Sources reveal Treasury chief Rachel Reeves is preparing a sovereign wealth fund pivot as new Defence Secretary Dan Jarvis reviews the £13.5bn offer that triggered John Healey’s exit.
Behind the locked gates of the G7 summit in France tonight, a very different conversation is taking place. While the world focuses on the dramatic exit of John Healey—who told journalists he resigned because the Treasury was “unwilling” to find the cash—Sir Keir Starmer has effectively frozen Britain’s traditional defence budget.
A senior Whitehall source told this newspaper that the Prime Minister has instructed the Ministry of Defence to stop asking for extra "running cash." Instead, he is betting the house on a radical, unannounced financial weapon: a hybrid sovereign wealth fund designed to borrow against future peace dividends.
The Real Reason for the Blockade-Contrary to reports that the Treasury has simply run out of money—offering only £13.5bn to plug an £18bn gap—the truth is more strategic. Chancellor Rachel Reeves has drawn a line in the sand. She has told allies she will not repeat the "fiscal error" of the Ukraine emergency spending spree, which poured billions into ammunition stockpiles with no long-term growth return. She wants defence to pay for itself.
Sources confirm that the £13.5bn figure was never meant to be the final settlement. It was a "trap door" designed to force the MoD to accept a new fiscal model: the Defence, Security and Resilience Bank (DSRB).
This is the information not yet published. Britain has secretly re-engaged in the DSRB negotiations in Montreal—after previously sending only an attaché as an observer . The plan, backed by international partners, is to create an AAA-rated lending institution that would allow the UK to borrow for tanks and drones without it appearing on the current deficit spreadsheet.
Jarvis’s Secret Plan- Dan Jarvis, the former paratrooper who replaced Healey, has reportedly accepted the premise that the era of unlimited Treasury handouts is over. However, he has issued an ultimatum to the Prime Minister: he needs a "transition bridge."

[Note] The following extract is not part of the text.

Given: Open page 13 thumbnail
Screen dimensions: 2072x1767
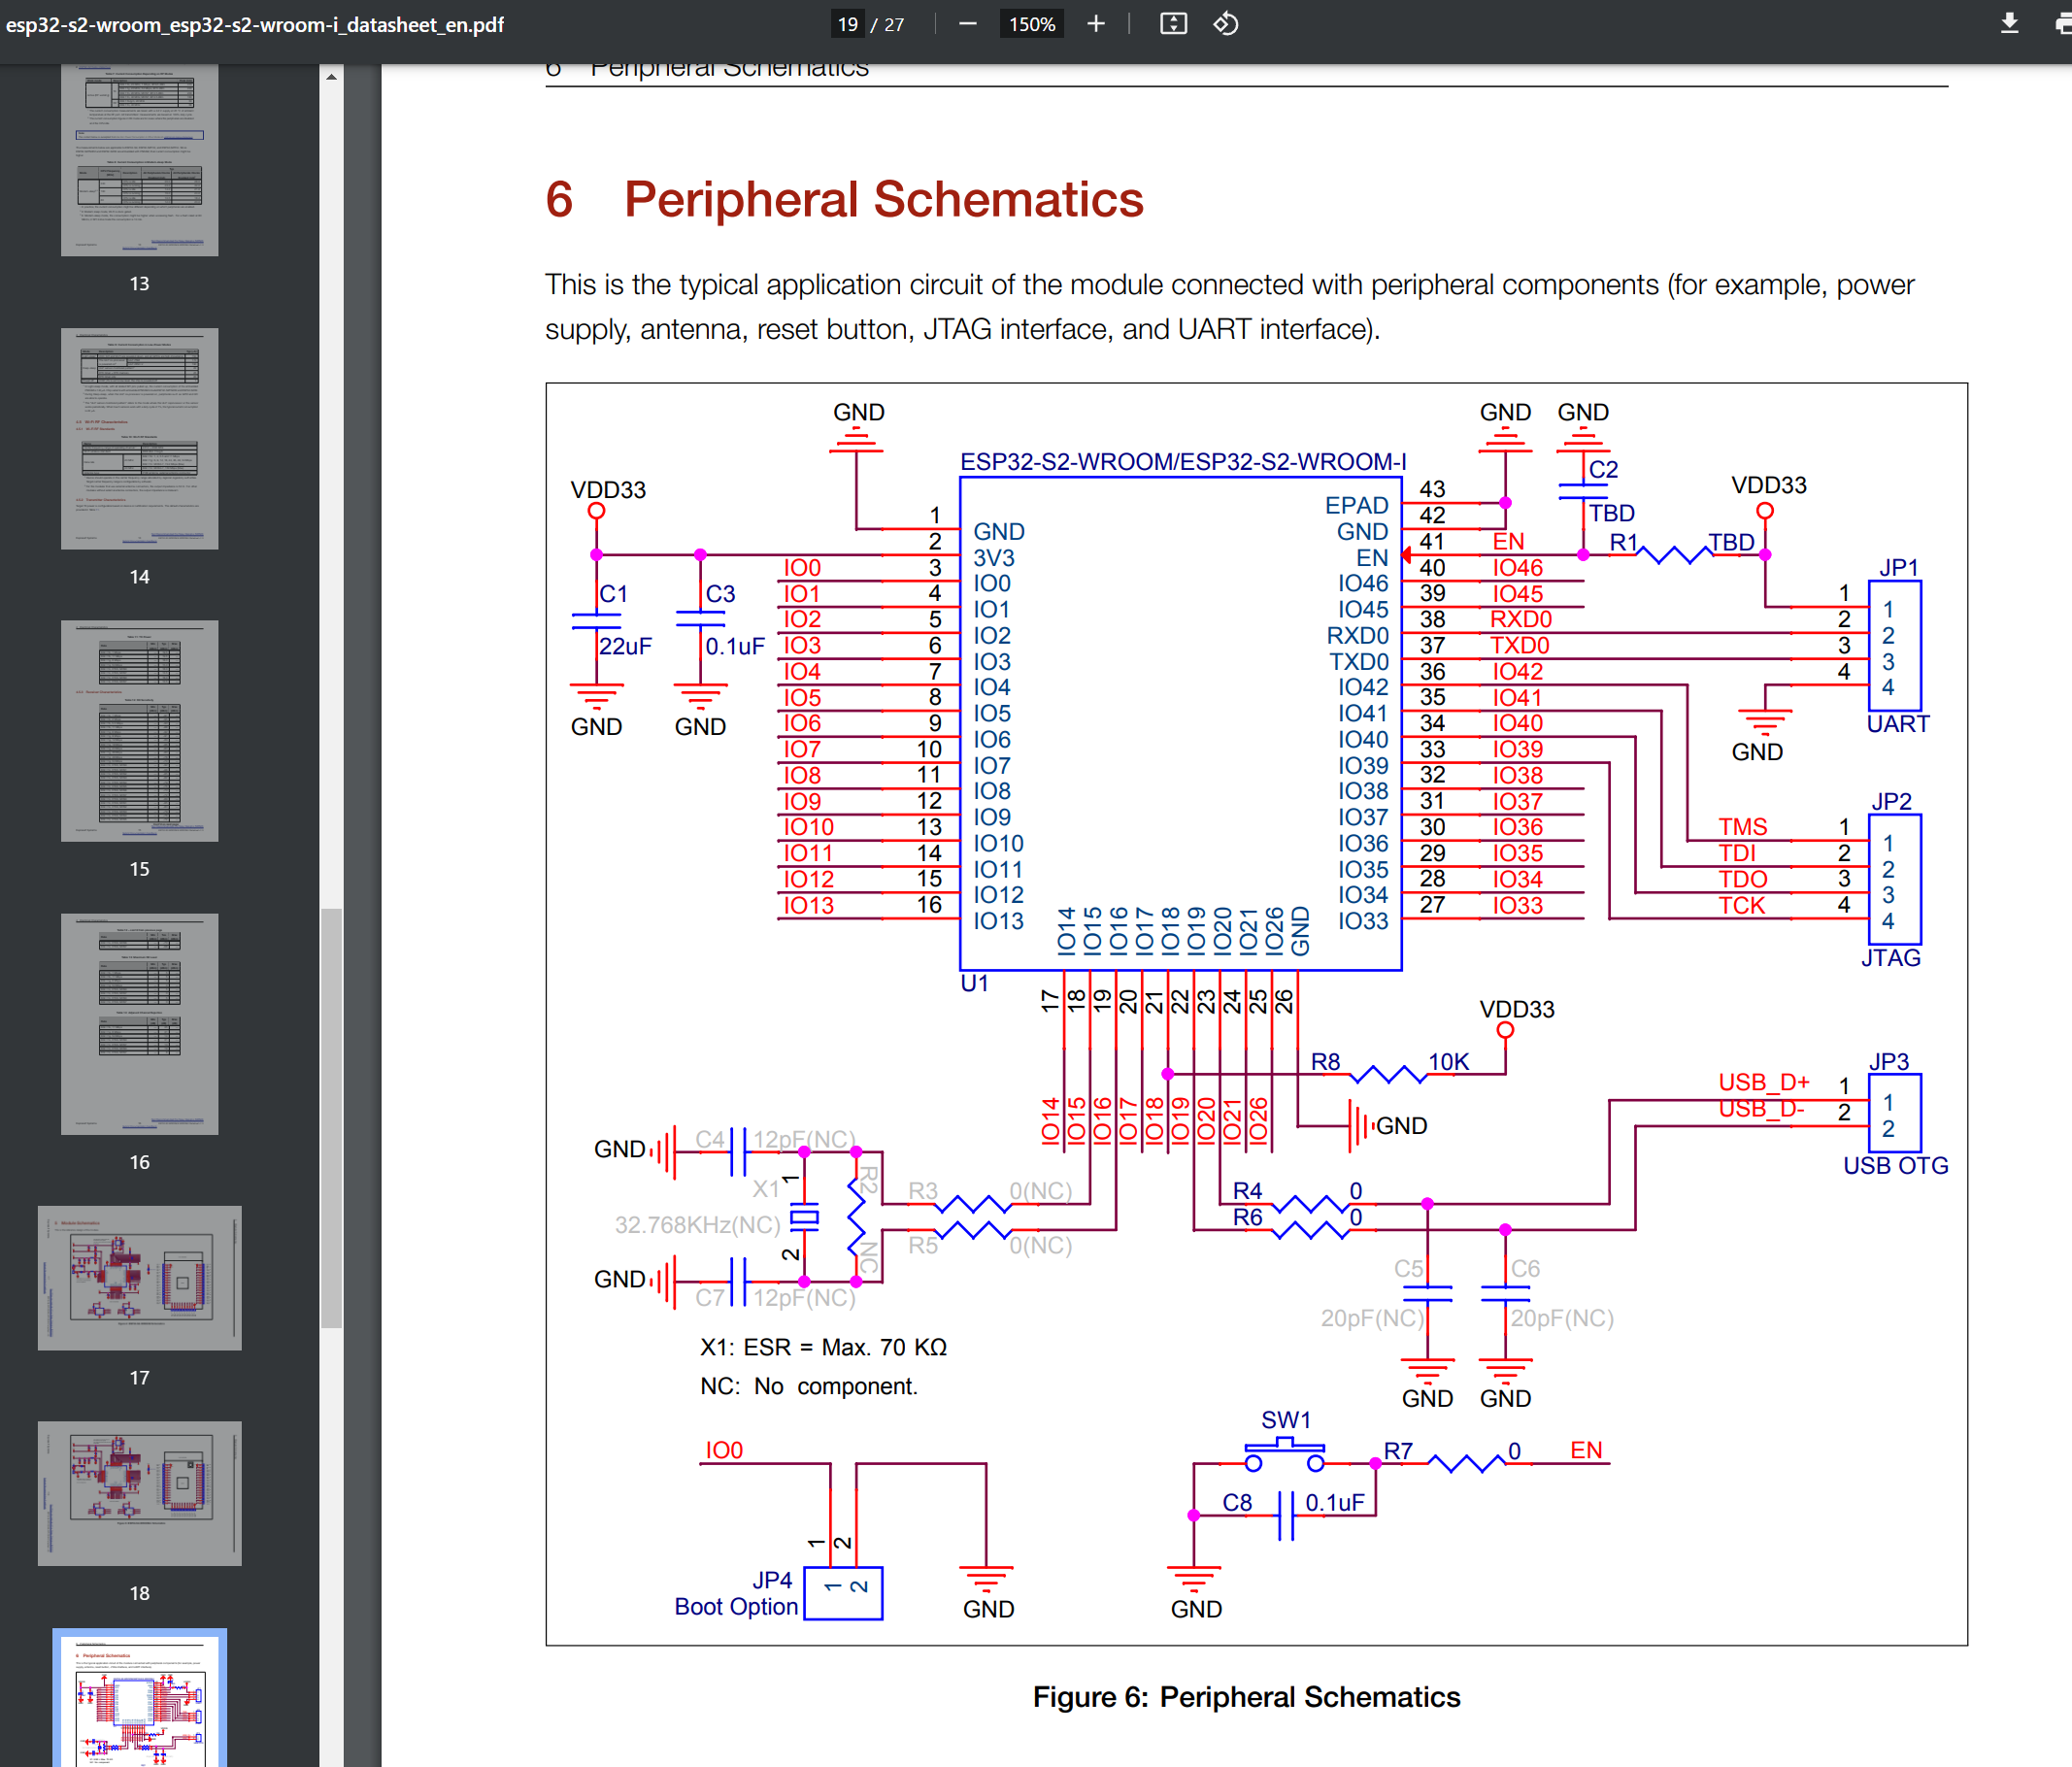Looking at the screenshot, I should click(140, 160).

What happens next is critical. Jarvis is using the next two weeks to demand that the Treasury increase the immediate cash offer from £13.5bn to £18bn . This is not for new jets, but to keep the army "in the field" while the DSRB legal charter is finalized.
“They can’t sack him or let him resign,” an ally of the new Defence Secretary told The Guardian this weekend . “Dan will need something to come away with from the Nato summit in Ankara, there is no question” .

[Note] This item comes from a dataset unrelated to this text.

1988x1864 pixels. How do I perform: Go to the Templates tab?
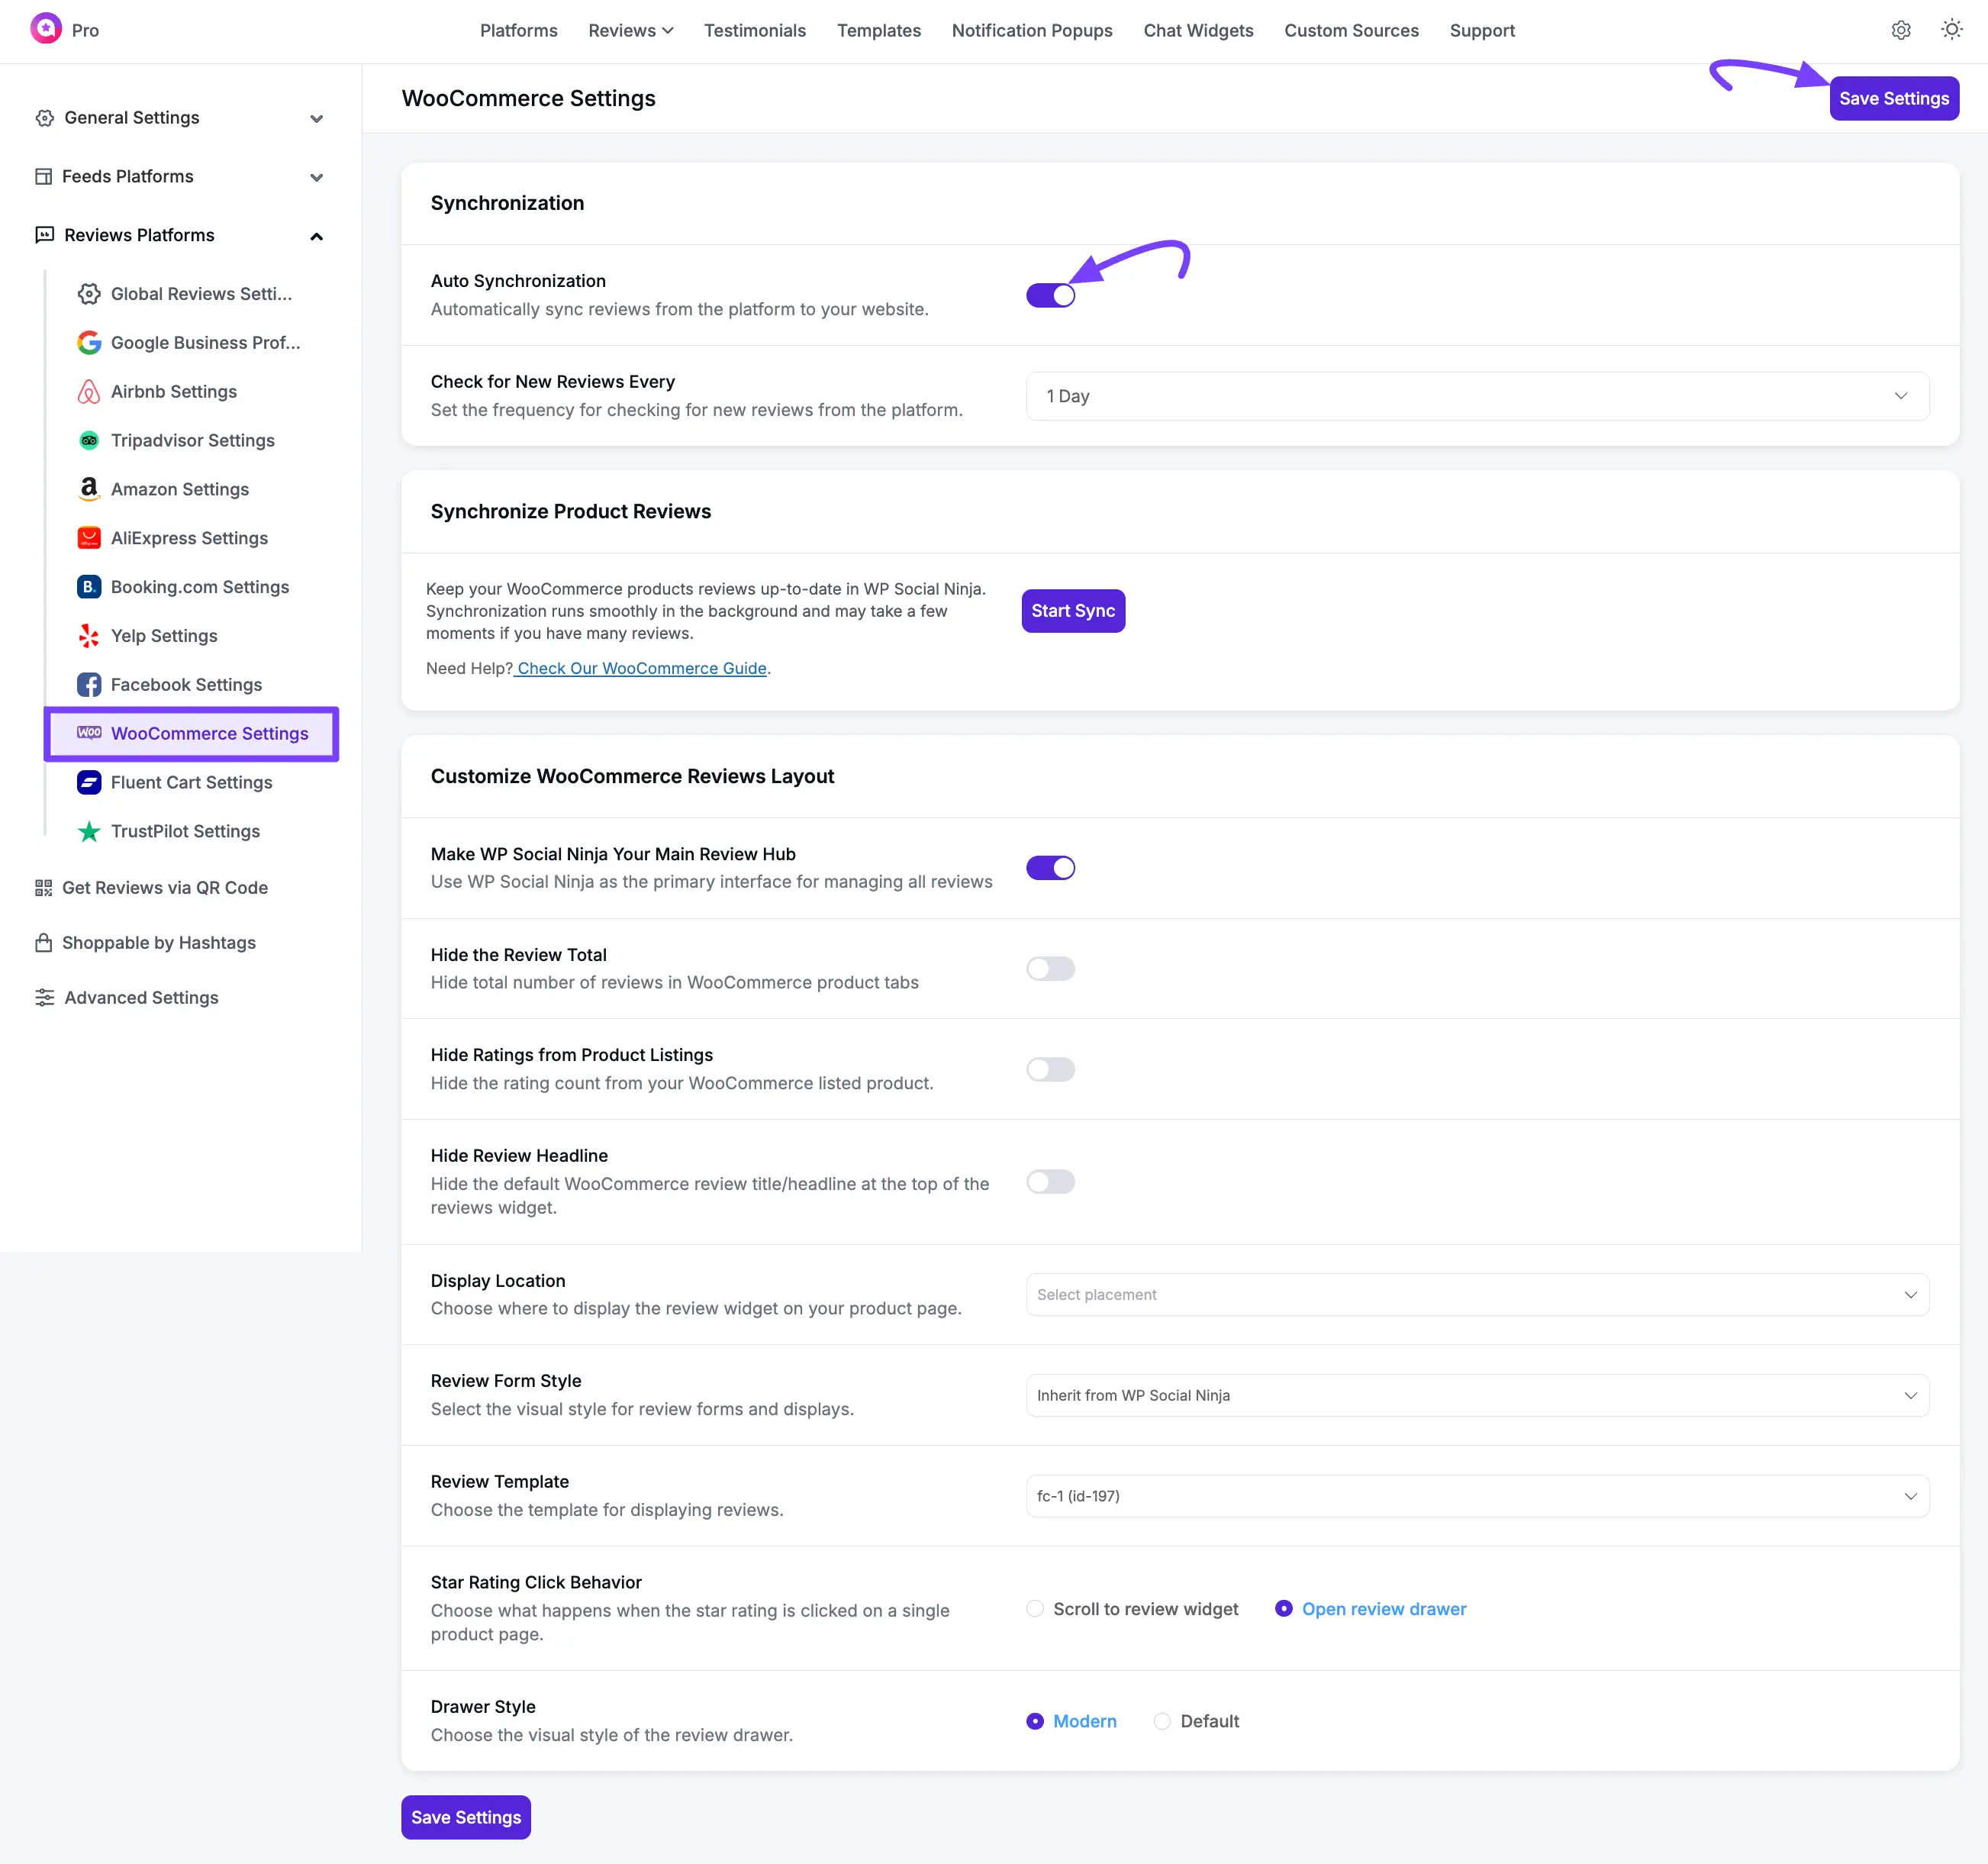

The 2030 Reckoning-The political genius—and the danger—of Starmer’s strategy lies in the timeline. He has conceded to Nato Secretary General Mark Rutte that the UK will hit 3% of GDP by the end of the next parliament (2034) , but he refuses to legislate for 2030 .
By punting the major spending hikes past the next general election, Starmer is betting that the DSRB will be operational by 2028, flooding the MoD with private capital. If it fails, the British Army faces a "hollowing out" worse than the 2010 strategic defence review, with a projected spend of just 2.68% of GDP in 2030—a figure Healey described as "making the country less safe" .
What No One is Saying-The most sensitive detail, which No 10 is refusing to brief, is the impact on welfare and domestic capital.
While the headline is "No more money for defence," the reality is that every other department is being raided. Culture Secretary Lisa Nandy confirmed this weekend that discussions are happening in “real time” to force other ministries to hand over their capital budgets . The Treasury is imposing a 1% cut on capital projects across Whitehall.
But even that isn’t enough. A highly placed source in the investment banking sector told this newspaper that the Treasury is preparing to raid the NHS capital budget for the third time in two years—a move that will likely trigger a fresh confrontation with health unions by August.
Starmer is not being "weak" on defence, as his opponents claim. He is playing a long fiscal game. By refusing Healey the cash, he is forcing the military to accept a Wall Street-style financing model that has never been tried on this scale for sovereign defence.
If Jarvis pulls this off, Britain will have found a way to rearm without raising taxes. If he fails, the resignation of John Healey will look like a prelude to a national security crisis.